Here we integrate PyTorch maskrcnn with Intel® Neural Compressor by the third use case for simplicity.

Write Yaml Config File

In examples directory, there is a template.yaml. We could remove most of items and only keep mandatory item for tuning.

#conf.yaml

model:                                         
    name: maskrcnn
    framework: pytorch 

quantization:                                 
    approach: post_training_static_quant

tuning:
    accuracy_criterion:
        relative:  0.01                            
    exit_policy:
        timeout: 0                                
        max_trials: 600
    random_seed: 9527   

Here we set accuracy target as tolerating 0.01 relative accuracy loss of baseline. The default tuning strategy is basic strategy. The timeout 0 means unlimited time for a tuning config meet accuracy target.

Prepare

The related code please refer to examples/pytorch/object_detection/maskrcnn/quantization/ptq/fx/pytorch/tools/test_net.py.

Code Update

After prepare step is done, we just need update main.py like below.
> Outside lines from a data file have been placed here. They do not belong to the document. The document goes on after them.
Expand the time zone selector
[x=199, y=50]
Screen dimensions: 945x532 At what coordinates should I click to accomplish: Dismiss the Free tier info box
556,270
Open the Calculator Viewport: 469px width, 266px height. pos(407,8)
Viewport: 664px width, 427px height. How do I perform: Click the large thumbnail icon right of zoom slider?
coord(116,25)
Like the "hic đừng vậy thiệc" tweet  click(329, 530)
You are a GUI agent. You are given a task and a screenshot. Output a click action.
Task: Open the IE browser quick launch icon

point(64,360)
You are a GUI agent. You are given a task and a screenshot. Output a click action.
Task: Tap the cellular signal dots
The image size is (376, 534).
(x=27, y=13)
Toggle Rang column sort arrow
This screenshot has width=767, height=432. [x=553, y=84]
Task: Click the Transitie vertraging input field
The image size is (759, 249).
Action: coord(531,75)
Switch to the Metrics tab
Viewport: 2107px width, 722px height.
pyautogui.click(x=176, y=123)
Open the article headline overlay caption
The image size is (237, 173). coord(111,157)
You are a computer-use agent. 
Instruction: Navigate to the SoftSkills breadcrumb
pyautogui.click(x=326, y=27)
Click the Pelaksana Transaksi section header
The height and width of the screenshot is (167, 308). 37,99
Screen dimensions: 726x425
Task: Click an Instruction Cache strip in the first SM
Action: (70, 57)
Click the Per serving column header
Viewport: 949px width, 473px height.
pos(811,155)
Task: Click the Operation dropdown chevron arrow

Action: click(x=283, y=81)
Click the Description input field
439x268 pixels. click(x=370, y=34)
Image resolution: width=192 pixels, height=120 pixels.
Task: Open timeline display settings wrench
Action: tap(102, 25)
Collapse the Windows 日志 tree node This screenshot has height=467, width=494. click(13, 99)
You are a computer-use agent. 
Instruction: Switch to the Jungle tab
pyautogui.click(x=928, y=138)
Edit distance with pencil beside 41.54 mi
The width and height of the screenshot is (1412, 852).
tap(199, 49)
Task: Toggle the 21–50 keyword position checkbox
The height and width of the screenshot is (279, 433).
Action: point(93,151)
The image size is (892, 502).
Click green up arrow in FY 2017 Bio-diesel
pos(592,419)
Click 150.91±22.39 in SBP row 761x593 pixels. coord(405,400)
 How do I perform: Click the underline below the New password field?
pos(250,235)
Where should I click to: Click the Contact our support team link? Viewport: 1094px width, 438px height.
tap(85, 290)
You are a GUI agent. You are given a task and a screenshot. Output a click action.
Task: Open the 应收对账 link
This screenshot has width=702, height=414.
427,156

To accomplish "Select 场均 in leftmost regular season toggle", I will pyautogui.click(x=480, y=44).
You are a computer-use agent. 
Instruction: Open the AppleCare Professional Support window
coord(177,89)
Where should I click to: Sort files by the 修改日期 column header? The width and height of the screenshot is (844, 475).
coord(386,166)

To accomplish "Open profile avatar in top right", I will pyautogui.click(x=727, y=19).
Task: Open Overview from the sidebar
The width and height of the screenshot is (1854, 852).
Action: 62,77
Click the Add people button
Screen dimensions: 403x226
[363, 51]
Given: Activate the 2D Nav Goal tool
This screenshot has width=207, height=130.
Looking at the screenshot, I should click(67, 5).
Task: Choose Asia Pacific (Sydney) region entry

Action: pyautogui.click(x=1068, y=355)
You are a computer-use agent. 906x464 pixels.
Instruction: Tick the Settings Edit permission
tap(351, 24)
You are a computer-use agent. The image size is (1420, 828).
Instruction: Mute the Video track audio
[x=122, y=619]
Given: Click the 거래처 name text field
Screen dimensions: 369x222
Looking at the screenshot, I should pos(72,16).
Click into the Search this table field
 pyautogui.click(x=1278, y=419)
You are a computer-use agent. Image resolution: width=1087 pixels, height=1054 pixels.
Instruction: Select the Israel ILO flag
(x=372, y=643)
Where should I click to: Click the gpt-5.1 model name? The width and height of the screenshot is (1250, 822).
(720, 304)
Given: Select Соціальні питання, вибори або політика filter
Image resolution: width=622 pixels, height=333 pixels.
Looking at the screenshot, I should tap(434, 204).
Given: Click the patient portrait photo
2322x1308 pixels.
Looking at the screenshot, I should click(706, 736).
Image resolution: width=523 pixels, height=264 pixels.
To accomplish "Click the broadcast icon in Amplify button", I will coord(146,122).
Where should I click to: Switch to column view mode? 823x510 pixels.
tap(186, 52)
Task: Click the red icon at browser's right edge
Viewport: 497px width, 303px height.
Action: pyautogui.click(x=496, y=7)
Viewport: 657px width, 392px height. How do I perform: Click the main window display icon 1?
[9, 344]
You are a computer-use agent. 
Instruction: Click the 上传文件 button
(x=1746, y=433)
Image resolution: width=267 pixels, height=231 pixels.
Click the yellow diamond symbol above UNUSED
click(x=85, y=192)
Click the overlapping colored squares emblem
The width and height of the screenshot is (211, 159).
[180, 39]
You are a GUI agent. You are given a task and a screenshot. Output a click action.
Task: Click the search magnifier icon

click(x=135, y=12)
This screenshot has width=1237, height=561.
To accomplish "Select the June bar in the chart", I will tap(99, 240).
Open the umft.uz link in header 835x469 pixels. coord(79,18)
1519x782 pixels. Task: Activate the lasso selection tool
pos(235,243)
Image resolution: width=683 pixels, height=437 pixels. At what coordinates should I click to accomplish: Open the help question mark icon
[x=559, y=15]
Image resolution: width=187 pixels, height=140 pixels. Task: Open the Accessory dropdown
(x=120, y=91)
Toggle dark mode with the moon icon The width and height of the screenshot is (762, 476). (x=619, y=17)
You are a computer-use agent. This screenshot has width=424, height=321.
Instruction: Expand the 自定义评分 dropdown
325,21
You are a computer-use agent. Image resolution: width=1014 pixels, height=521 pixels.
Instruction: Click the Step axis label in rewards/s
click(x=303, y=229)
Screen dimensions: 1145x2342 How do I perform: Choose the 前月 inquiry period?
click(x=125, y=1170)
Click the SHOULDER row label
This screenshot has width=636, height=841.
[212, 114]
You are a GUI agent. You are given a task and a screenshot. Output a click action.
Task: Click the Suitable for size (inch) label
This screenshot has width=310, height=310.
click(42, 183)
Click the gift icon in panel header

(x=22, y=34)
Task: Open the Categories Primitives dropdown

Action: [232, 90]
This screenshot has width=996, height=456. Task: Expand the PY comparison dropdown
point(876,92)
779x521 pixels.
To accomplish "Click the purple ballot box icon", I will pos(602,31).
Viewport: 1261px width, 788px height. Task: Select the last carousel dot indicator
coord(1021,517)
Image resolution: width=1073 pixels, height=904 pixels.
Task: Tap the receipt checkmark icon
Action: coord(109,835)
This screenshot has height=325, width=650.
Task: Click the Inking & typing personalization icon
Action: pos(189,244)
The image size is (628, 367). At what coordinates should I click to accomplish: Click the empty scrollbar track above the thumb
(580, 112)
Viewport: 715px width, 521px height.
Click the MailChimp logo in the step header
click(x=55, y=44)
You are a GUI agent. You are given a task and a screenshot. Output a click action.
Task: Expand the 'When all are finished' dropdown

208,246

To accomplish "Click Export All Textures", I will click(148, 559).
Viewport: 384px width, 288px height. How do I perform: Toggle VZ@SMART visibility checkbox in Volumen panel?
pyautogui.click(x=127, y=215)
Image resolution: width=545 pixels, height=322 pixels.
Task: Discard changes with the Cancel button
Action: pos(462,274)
class MASKRCNN_DataLoader(object):
        def __init__(self, loaders=None):
            self.loaders = loaders
            self.batch_size = 1

        def __iter__(self):
            for loader in self.loaders:
                for batch in loader:
                    images, targets, image_ids = batch
                    yield images, targets

def eval_func(q_model):
        output_folders = [None] * len(cfg.DATASETS.TEST)
        dataset_names = cfg.DATASETS.TEST
        if cfg.OUTPUT_DIR:
            for idx, dataset_name in enumerate(dataset_names):
                output_folder = os.path.join(cfg.OUTPUT_DIR, "inference", dataset_name)
                mkdir(output_folder)
                output_folders[idx] = output_folder
        data_loaders_val = make_data_loader(cfg, is_train=False, is_distributed=distributed)
        for output_folder, dataset_name, data_loader_val in zip(output_folders, dataset_names, data_loaders_val):
            results, _ = inference(
                q_model,
                data_loader_val,
                dataset_name=dataset_name,
                iou_types=iou_types,
                box_only=False if cfg.MODEL.RETINANET_ON else cfg.MODEL.RPN_ONLY,
                device=cfg.MODEL.DEVICE,
                expected_results=cfg.TEST.EXPECTED_RESULTS,
                expected_results_sigma_tol=cfg.TEST.EXPECTED_RESULTS_SIGMA_TOL,
                output_folder=output_folder,
            )
            synchronize()
        print('Batch size = %d' % cfg.SOLVER.IMS_PER_BATCH)
        return results.results['bbox']['AP']

if args.tune:
        from neural_compressor.experimental import Quantization, common
        model.eval()
        quantizer = Quantization("./conf.yaml")
        prepare_custom_config_dict = {"non_traceable_module_class": [
           AnchorGenerator, RPNPostProcessor, Pooler, PostProcessor, MaskRCNNFPNFeatureExtractor,
           MaskPostProcessor, FPN, RPNHead
        ]}
        data_loaders_val = make_data_loader(cfg, is_train=False, is_distributed=distributed, is_calib=True)
        cal_dataloader = MASKRCNN_DataLoader(data_loaders_val)
        quantizer.model = common.Model(model, kwargs=prepare_custom_config_dict)
        quantizer.calib_dataloader = cal_dataloader
        quantizer.eval_func = eval_func
        q_model = quantizer.fit()
        q_model.save(args.tuned_checkpoint)
        return

The quantizer.fit() function will return a best quantized model during timeout constrain.